Western businesses that have not yet exited Russia may have left it too late, with President Putin recently signing orders to seize the assets of Carlsberg and Danone's Russian beer and yoghurt-making subsidiaries. According to the Financial Times he has handed control of these assets to business associates.
The U.S. Yale School of Management has been tracking foreign investors in Russia since Putin invaded Ukraine last February. According to its senior professor, Jeff Sonnenfeld: "They really should have seen it coming, they were naïve" adding: "I wouldn't be surprised if Unilever or high-profile consumer brands, such as Benetton or PepsiCo, are next in line".

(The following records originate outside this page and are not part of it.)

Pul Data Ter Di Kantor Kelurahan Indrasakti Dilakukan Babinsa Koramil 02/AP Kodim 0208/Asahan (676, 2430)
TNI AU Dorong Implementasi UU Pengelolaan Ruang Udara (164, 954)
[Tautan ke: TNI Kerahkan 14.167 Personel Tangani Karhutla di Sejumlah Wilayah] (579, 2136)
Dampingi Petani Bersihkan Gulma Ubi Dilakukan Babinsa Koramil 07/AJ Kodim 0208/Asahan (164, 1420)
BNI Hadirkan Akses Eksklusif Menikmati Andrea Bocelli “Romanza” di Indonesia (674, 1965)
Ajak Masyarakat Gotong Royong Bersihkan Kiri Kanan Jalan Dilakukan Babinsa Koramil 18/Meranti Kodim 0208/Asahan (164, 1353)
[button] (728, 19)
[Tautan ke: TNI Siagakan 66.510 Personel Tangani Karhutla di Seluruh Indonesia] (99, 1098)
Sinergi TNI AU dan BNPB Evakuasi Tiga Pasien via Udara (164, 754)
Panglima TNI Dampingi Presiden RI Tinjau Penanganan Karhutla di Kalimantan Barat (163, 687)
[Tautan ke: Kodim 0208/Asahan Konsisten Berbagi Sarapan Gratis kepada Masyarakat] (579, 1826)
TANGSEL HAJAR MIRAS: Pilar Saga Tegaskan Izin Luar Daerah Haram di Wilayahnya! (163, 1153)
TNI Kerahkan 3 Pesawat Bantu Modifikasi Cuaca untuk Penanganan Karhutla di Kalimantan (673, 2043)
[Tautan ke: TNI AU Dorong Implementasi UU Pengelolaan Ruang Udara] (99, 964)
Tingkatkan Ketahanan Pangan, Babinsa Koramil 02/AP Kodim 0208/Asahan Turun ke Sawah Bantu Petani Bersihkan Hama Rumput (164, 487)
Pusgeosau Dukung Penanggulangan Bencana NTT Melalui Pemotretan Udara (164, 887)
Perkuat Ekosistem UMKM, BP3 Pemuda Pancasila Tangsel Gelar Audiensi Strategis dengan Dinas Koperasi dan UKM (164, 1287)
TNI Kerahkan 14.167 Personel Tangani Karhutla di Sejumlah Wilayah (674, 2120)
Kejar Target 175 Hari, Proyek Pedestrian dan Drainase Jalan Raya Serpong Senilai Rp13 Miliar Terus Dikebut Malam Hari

Some 1,050 firms left Russia immediately, but about 600 are still there, even if some of them, including Danone and Carlsberg, had belatedly started the process of selling up. "That's the punishment for vacillating," Sonnenfeld told journalists, "This [Putin's corporate raid] should cause a stampede to the exit — it's ridiculously risky and foolish for them to stay there … if any EU company thinks Putin will abide by the verdict of an arbitration tribunal or any other court, that's also naïve … They have zero chance of getting their money back via legal means — it would be Quixotic and a waste of time," he said.
Every company still in Russia should simply write off their assets and move on, he added, citing Exxon and BP, who did so within days of Putin's invasion, as models. Companies fighting to keep their Russian business suffer "humiliation, reputational risks, operational risks ... it's not in the interests of the shareholders, they're better off with expropriation," Sonnenfeld said.